Iran Crisis Sends Shockwaves to Africa: From the Strait of Hormuz to the Red Sea
A widening Middle East conflict between Iran and a US-led coalition is sending shockwaves across Africa, with economists and security analysts warning that the continent faces a twin threat to its energy supplies and maritime trade routes — even without a full closure of the Strait of Hormuz.
The warnings come as the Iran conflict enters its second month. Although attention has focused heavily on the strategic waterway at the mouth of the Persian Gulf, African policymakers are increasingly anxious about a second, potentially more dangerous chokepoint: the Bab el-Mandeb Strait separating the Horn of Africa from the Arabian Peninsula.
Why Africa Cannot Afford to Ignore Hormuz
The numbers are stark. Africa, and especially sub-Saharan Africa, relies disproportionately on Middle Eastern oil and refined fuels. Countries from Nigeria to Kenya to South Africa import significant volumes of crude and petroleum products through shipping lanes that pass either through the Strait of Hormuz directly or through the Red Sea corridor that connects to it.
A partial or full closure of Hormuz — which analysts estimate would take between three and six months to meaningfully impact global supply chains — could see fuel import costs surge across the continent. For economies already under pressure from currency weakness and external debt servicing, the timing could not be worse.
“Even if the strait is not fully closed, the insurance costs, the freight premiums, the rerouting around the Cape of Good Hope — all of that adds up to a significant supply shock for countries with very limited fiscal headroom,” said one London-based emerging markets economist.
The Red Sea Second Front
Even more immediately dangerous for African states is the Bab el-Mandeb Strait, the narrow waterway between Djibouti and Eritrea through which an estimated 15 percent of global trade passes. Yemen’s Houthi movement — an Iranian proxy that has periodically disrupted Red Sea shipping — has been emboldened by the wider conflict.
In recent weeks, the Houthis have signalled their intention to resume and intensify attacks on commercial vessels in the Red Sea. Already, several major shipping lines had reinstated Cape of Good Hope routing that they adopted after the initial Red Sea disruption in 2024 — but a renewed Houthi campaign threatens to close the corridor entirely for African trade routes linking the continent’s eastern seaboard to European and Asian markets.
African Economies Brace for Impact
African governments are watching the situation closely, with finance ministries convening emergency meetings to model contingency scenarios. The African Development Bank has cautioned that the continent’s projected 2026 growth rate could be reduced by between 0.3 and 0.8 percentage points depending on the duration and severity of the disruption.
Some analysts see a potential upside for African oil producers, particularly Nigeria and Angola, if global prices spike as a result of Middle East supply concerns.
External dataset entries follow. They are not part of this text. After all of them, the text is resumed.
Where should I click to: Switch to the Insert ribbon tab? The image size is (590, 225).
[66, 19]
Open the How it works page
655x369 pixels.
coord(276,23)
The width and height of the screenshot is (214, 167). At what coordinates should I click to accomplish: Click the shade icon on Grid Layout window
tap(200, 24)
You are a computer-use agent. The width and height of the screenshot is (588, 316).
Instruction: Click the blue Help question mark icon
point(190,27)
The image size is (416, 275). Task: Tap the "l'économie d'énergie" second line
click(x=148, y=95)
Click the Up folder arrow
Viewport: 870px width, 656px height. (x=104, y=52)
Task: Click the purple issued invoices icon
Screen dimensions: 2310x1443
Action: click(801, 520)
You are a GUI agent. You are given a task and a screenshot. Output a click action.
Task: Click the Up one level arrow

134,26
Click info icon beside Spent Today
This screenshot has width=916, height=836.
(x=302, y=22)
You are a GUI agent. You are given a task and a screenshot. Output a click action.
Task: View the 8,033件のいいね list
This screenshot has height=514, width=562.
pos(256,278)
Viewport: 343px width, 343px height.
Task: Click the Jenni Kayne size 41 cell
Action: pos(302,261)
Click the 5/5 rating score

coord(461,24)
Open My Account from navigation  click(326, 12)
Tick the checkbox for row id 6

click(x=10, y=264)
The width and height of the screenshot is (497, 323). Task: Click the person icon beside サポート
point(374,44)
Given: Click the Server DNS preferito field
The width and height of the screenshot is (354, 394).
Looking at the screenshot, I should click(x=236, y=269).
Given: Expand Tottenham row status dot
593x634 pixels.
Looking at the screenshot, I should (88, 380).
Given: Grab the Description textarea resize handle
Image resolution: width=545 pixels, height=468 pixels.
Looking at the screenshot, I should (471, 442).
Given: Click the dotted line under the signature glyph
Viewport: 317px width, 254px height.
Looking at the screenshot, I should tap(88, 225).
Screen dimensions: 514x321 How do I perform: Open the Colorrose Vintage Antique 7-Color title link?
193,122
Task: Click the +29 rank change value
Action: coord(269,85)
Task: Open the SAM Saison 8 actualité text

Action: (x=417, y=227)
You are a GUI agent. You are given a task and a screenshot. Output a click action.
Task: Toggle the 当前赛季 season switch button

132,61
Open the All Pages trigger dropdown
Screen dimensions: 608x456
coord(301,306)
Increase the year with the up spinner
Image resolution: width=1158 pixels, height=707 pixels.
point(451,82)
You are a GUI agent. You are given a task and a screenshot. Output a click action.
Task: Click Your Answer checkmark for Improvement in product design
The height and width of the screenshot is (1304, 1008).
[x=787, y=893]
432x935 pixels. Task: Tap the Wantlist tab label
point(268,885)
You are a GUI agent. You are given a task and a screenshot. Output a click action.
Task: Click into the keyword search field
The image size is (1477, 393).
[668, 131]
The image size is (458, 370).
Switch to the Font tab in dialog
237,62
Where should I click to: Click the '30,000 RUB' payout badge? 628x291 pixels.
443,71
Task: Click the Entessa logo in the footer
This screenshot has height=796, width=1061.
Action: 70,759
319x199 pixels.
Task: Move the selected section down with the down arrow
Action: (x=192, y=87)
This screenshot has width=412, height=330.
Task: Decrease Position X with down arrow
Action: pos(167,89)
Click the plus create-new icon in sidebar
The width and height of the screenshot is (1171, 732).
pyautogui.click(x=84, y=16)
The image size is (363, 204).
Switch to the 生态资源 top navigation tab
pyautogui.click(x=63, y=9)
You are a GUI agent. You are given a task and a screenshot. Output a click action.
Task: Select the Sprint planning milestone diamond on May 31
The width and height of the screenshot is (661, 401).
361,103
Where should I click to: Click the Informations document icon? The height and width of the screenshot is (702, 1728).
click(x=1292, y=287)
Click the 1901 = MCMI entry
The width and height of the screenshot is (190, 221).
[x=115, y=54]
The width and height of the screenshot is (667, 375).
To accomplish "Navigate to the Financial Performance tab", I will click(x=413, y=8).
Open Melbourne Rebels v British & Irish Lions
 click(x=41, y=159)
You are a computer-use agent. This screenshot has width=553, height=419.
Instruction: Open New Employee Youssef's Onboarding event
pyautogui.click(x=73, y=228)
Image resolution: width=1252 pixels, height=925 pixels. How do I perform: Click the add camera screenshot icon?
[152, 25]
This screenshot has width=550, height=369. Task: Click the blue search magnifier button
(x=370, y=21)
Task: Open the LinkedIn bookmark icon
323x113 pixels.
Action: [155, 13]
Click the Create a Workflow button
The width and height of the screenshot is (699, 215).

But even there, the picture is complicated — higher oil revenues could be offset by the increased cost of importing refined fuels, which most African countries do not produce in sufficient quantities.
For now, the immediate risk is the Red Sea. African states bordering the Horn of Africa are already dealing with multiple crises simultaneously — conflict in Sudan, instability in Ethiopia’s Tigray region, and the ongoing economic strain of displacement and food insecurity. A renewed maritime threat is the last thing the region needs.